Bizim göreve geldiğimizde ETO diye bir odanın esamesi okunmuyordu. Vatandaşın bilmesini bırakın sektör dahi bilmiyordu. Ancak yeni yeni duyuldu. YÖK nasıl meslek liselerini tanımıyorsa, resmi kurumların hiçbiri ETO’yu tanımıyordu. Biz ilk önce üzerimize düşen vazifeleri yaptık. Üyelerimizin her türlü eğitimlerine katkıda bulunduk. Üyelerimizin kendilerini daha iyi yetiştirmeleri için ilk defa mesleki fuarlara katıldık. Fuarlara Oda olarak da katılarak üyelerimizin kendilerini teknolojik olarak geliştirmelerini sağlamaktayız. Dergi çıkardık. Sektörde bizden başka dergi çıkaran şu anda hemen hemen yok. Olsa bile çok az sayıda çıkardılar ve kapatmak zorunda kaldılar. Bu kadar zor olmasına rağmen biz bu dergiyi 13. sayıya kadar çıkardık ve şu anda 14. sayı hazırlanıyor. Üniversitelerde dergimiz kaynak dergi olarak ikinci sırada gösteriliyor. Burada da üniversitelerdeki hocalarımızdan destek gördük. Ayrıca, göreve geldiğimizde Afyon depremi yaşandı. Bu depremde yaklaşık 300 aileye gıda yardımı yaptık. Geçen yıl üyelerimizin teknik bilgilerini kendi imkânlarımızla yenilemek için odamızın üst katını satın alarak eğitim salonu haline getirdik. Bu eğitim salonunda 2006’dan itibaren her türlü eğitim çalışmalarını yapabilecek düzeydeyiz. Yangın Haftası’nda İstanbul İtfaiye’siyle beraber elektrikle ilgili seminerler düzenledik. Vatandaşın elektrik tesisatlarını yetkili elektrikçilere yaptırması için belediye otobüslerine afişler koyduk. BEDAŞ ve AYEDAŞ’la hemen hemen ayda bir toplantı yaparak hem vatandaşın hem de üyelerimizin sorunlarını tartıştık. Kaçak elektrikle ilgili mücadele etmek için her zaman kurumların yanında yer aldık. Kaçak elektrik bağlayan bir tane üyemiz çıktı, onu da meslekten men ettik. Kaçak elektrik bağlayan elektrikçilerin tümünün bize bağlı olmayan korsan elektrikçiler olduğunu tespit ettirdik. Toplum yararına, ülke yararına bir sivil toplum örgütünün atması gereken bütün adımları attık. Her zamanda bunun bilinciyle hareket ettik. Kendi menfaatimizi bir tarafa bırakıp ülkemizin menfaatlerini ön planda tuttuk. Hiçbir zaman siyasete bulaşmadık. Hiçbir siyasi partinin arka bahçesi haline getirmedik. Ancak bu vatanı, bu milleti sevdiğimiz için ülkemiz menfaatine her şeyi hiç tereddüt etmeden yaptık.

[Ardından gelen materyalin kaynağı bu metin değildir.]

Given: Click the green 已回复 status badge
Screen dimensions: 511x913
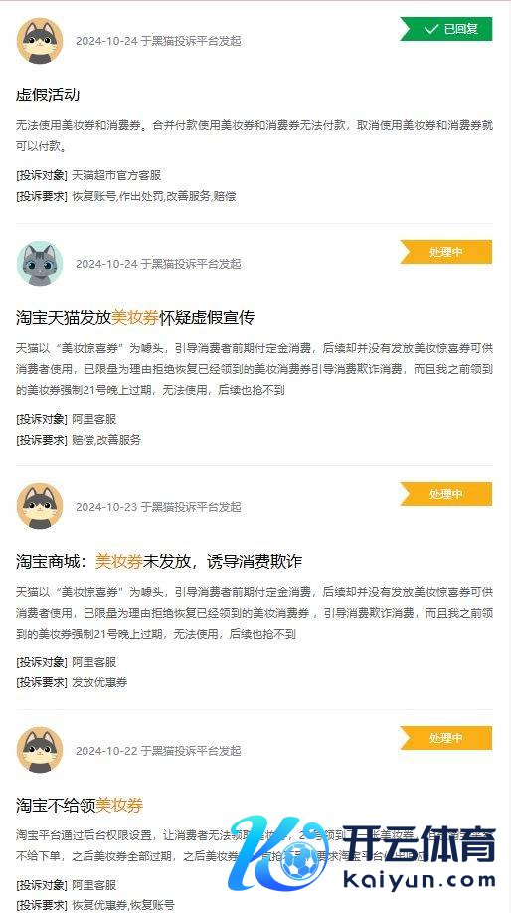Looking at the screenshot, I should 445,29.
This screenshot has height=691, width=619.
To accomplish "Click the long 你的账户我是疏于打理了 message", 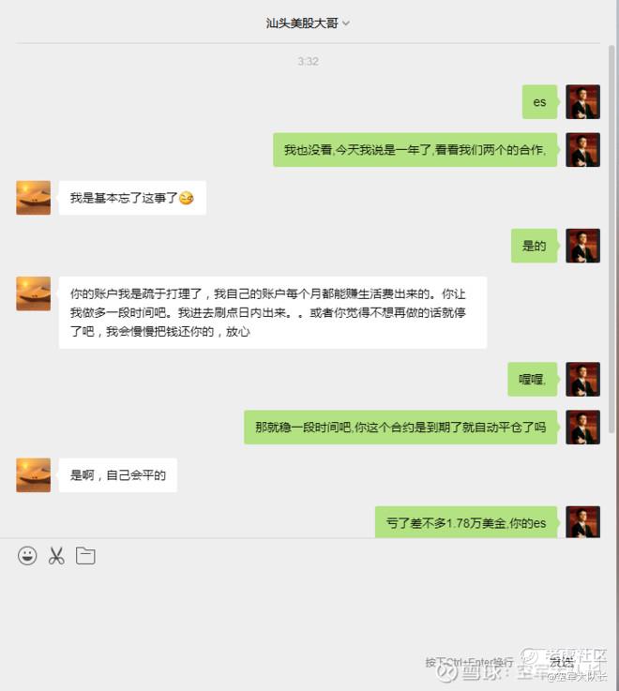I will 273,312.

— Bütün televizyonlarda elektrik teknisyenlerinin toplumdaki yeri ve önemini anlatan spotlar yayınlanıyor. Bu uygulamayı anlatabilir misiniz, nasıl doğdu ve gelişti?
Bir istatistik beni bu projeye itti. Daha önceki yıllarda 90 km süratle 100 km sürat arasındaki farkı gösteren bir spot izlemiştim. 90 km süratle giden araç daha önce durabilmekte iken 100 km süratle giden araç duramamakta ve kaza yapmakta idi. Vatandaş bunu görmeliydi. Çünkü vatandaş aydınlatılmadığı için, her önüne gelen elektrikçiye işini yaptırmaktaydı. Bunun böyle olmadığını, elektrik tesisatlarının yetkili kişiler tarafından yapılmasının önemini anlatmak için böyle bir bilinçlendirme sistemi seçtik. Çünkü yetkisiz kişilerin açmış olduğu iş yerlerine müdahale etme şansımız yoktu. Bugün çıkan yangınlara baktığımızda elektrik kontağı sebepli yangınlar ikinci sırada yer alıyor. Biz bunu engellemek için bu yolu seçtik.
— Televizyon spotları ile ilgili olarak resmi kurumlar size nasıl bir tavır sergiledi ve bu konuda ne tür tepkiler aldınız?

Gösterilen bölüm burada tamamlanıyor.